Example of impact of depreciation

For example, for a 25,000 ICEV, depreciation cost over 1 year ownership would be in the range of 7,000, while for a 5 year ownership, average annual depreciation would be about $3,900, and over a 10 year ownership, average annual depreciation would be about $2,325. We can fairly estimate the average total operating cost of an ICEV of that class to be in the $8,000 to 12,000. So if we use $10,000 this means that we have a balance of O&M costs of $4,100 annually over the first 5 years, but $7,675 when a ten year ownership is factored in.

Let’s compare these to the costs of a long range EV (after rebates) of $55,000. Depreciation over 5 years may be a prohibitive $8,600 versus about $5,100 over 10 years. On the other side, overall O&M cost are much lower for EVs, and it is not be unrealistic to expect values at least 60% lower. So that translates into O&M costs of close to $3,000 per year, including higher financing cost and battery replacement. Note that batteries will likely be 75% or less than the current cost when they need to be replaced (battery cost have gone down 70% from 2010 to 2016 and 50% down from 2014 to 2017). What is more, with an inflation of 2%, the Net Present Value of each $100 worth of possible battery replacement cost in 8 years would represents only $85.25 in today value.

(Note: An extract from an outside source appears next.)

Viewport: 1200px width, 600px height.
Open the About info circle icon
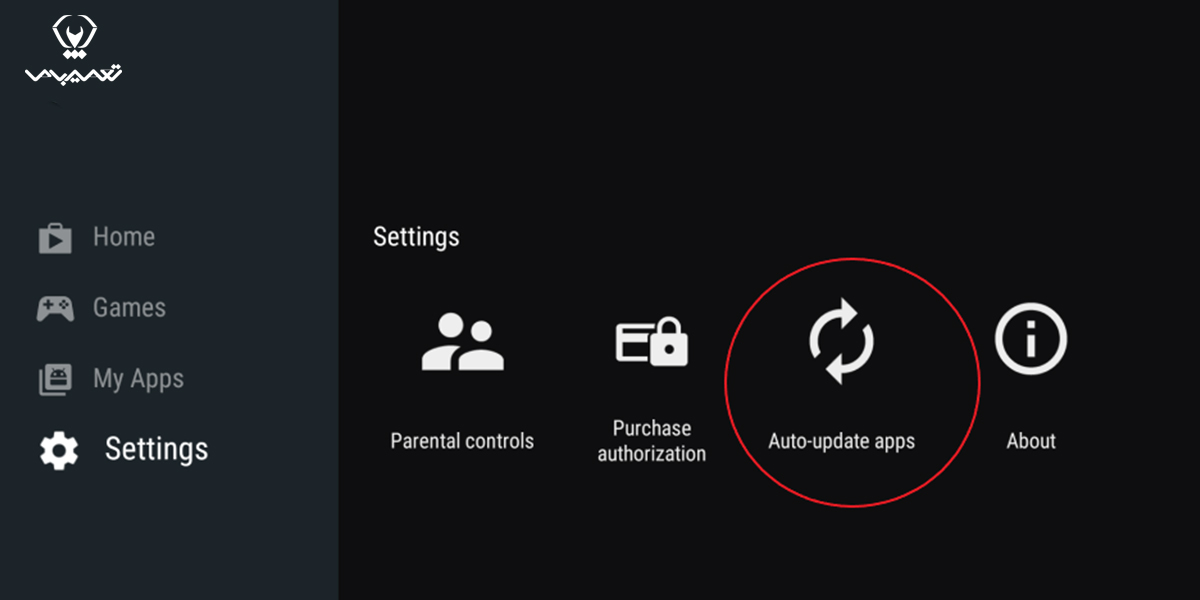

So over the first 5 years, the annual TCO of an EV maybe in the $11,600 range versus $8,100. In other words, in this example, over 5 years, the EV would cost on average $1,600 more annually, but over 10 years, it would cost $1,900 less annually, almost 20% less than the annual cost of an ICEV.

What we offer

Working in partnership with OEM EV manufacturers , finance and energy storage companies, GPEKS provides solutions that allow corporate fleet owners to transition their fleets to electric fleets today at lower cost than if they continued to operate ICEVs. We buy batteries from OEM EV manufacturers in exchange for battery leases from their EV users.

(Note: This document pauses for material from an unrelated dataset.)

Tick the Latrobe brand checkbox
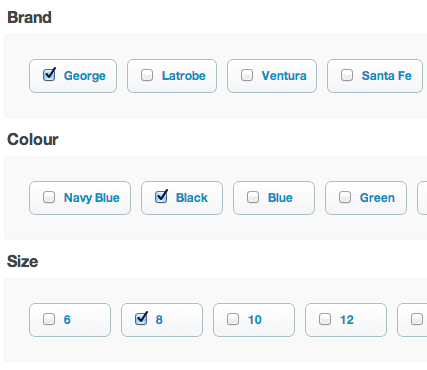 pos(147,75)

We also help EV users quantify savings from converting vehices to EVs and to find the best financing formula. Finally, we offer training on EV savings evaluation and EV financing, as well as complete due diligence services for fleet electrification.

Why deal with us?

From the perspective of the OEM EV manufacturers, GPEKS provides more flexible and competitive solutions. One of the reasons for this is that we can get better conditions than what individual OEM EV manufacturers could obtain one their own since we aggregate battery purchases and management from various EV vendors, across various market segments and geographical sectors out of each for individual OEM EV manufacturers. This provides us the ability to deal with economies of scale and volumes that reduce our cost of doing business. We also offer the ability to provide to their clients (EV users) lower cost leases thanks to cheaper and better extended warranties on batteries we can obtain with our reputable O&M partners. Another key is that we are focussed and specialized on Battery leases for EVs and therefore understand that business more than other Leasing companies that do general equipment leasing.

Because we can get better conditions, this allows us to buy the batteries from the OEM EV manufacturers for a better price, which allows them to sell the EVs without battery cost at a price that makes their EVs more competitive with ICEVs.

We do not necessarily compete with car leasing companies as the EV without battery cost can be leased with traditional leasing companies. On the other side, our offering is more competitive than the offering of Leasing companies that lease EVs with batteries (without us handling the battery lease), as these leasing are typically offered over shorter period of time or conditions that are not as good for the battery leasing portion.